Respecto a la vitalidad cultural de Córdoba en torno a la poesía, el escritor asegura que la ciudad siempre ha sido muy rica en cuanto a la celebración de festivales, encuentros o seminarios, entre otros aspectos. “Siempre va a seguir esa inquietud y, si es en Cosmopoética, perfecto”, afirma. Al hilo de ello, reitera que este encuentro anual es una marca de la ciudad tanto para él como para mucha gente, ya que “si nombras Cosmopoética en Santander o en León o en Murcia, por ejemplo, saben de lo que estás hablando. Es casi una denominación de origen”.
El autor de obras como El gran Felton o Una interpretación subraya el hecho de haber recitado este domingo con Luis Alberto de Cuenca o el próximo miércoles 5 de octubre con el galardonado poeta de Puente Genil José Luis Rey en el Palacio de Orive. “Me gusta escuchar a los poetas porque, a veces, te dan claves por los puntos de inflexión que dan a la lectura, el tono, la gesticulación o la modulación”, explica. No duda en recordar que la poesía se aprecia en la intimidad, pero que, a su vez, no deja de ser un punto de encuentro y en ese aspecto anima al lector a acudir a los recitales, sin pasar por alto lo especial que supone para él recitar junto a José Luis Rey tanto por la trayectoria como por la amistad que los une.
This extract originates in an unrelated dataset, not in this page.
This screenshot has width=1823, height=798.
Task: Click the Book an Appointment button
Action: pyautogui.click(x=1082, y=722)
“Hay poetas para todas las sensibilidades y es lo bueno”, dice. Para ello pone como ejemplo que en el mismo anaquel te encuentres a García Lorca, Gil de Biedma, Gil Albert o Ángel González. “Son sensibilidades y discursos distintos, complementarios y contrarios, en algunos casos”, puntualiza. Destaca la tradición popular de la poesía, desde el mismo romancero, y también de construcción intelectual.
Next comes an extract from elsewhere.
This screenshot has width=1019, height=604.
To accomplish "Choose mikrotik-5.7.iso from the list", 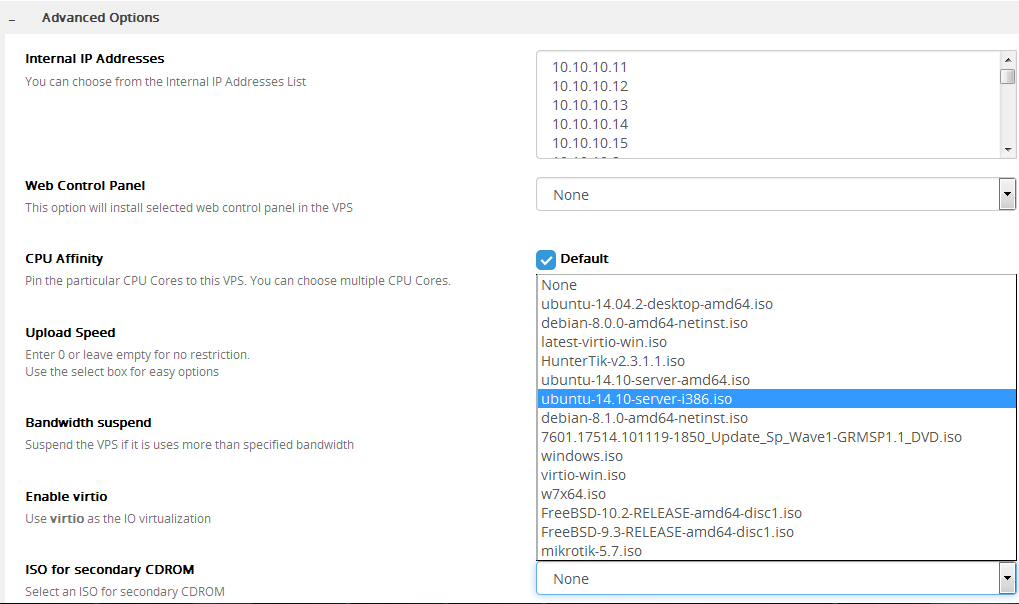I will [x=591, y=551].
La situación actual de Córdoba, en cuanto al cierre de espacios literarios emblemáticos como Anaquel o Beta, también tiene cabida en la opinión del poeta cordobés, quien señala que “son años difíciles tanto para las librerías, Anaquel fue emblemático, ahora permanecen Luque o La república de las letras, que son lugares que están muy vivos”, reflexiona. En este sentido, subraya la dificultad que ha supuesto en todos los planos los años de crisis vividos, no solo en el ámbito de las letras, “sino para cualquier negocio que no sea poner un bar”. Por tanto, no cree que “debamos fustigarnos demasiado” porque se cierran librerías, cines o tiendas de discos y lo que viene a suponer es un cambio de paradigma, aunque “para mí, un mundo sin librerías es apocalíptico. Hay tipos de comercios, las mercerías por ejemplo, que son parte de nuestro paisaje emocional”, concluye.
Joaquín Pérez Azaústre le augura, a la poesía, tanto futuro como pasado, ya que “la poesía existirá, mientras lo haga el ser humano” y reivindica la necesidad de cantar a la existencia, a la pérdida o al amor. “Estamos poetizando todo el día, como aquel libro de Jaime Siles, cada acto de habla es un poema encubierto”, enfatiza, para establecerlo como una necesidad que “mientras el ser humano exista, existirá la poesía”.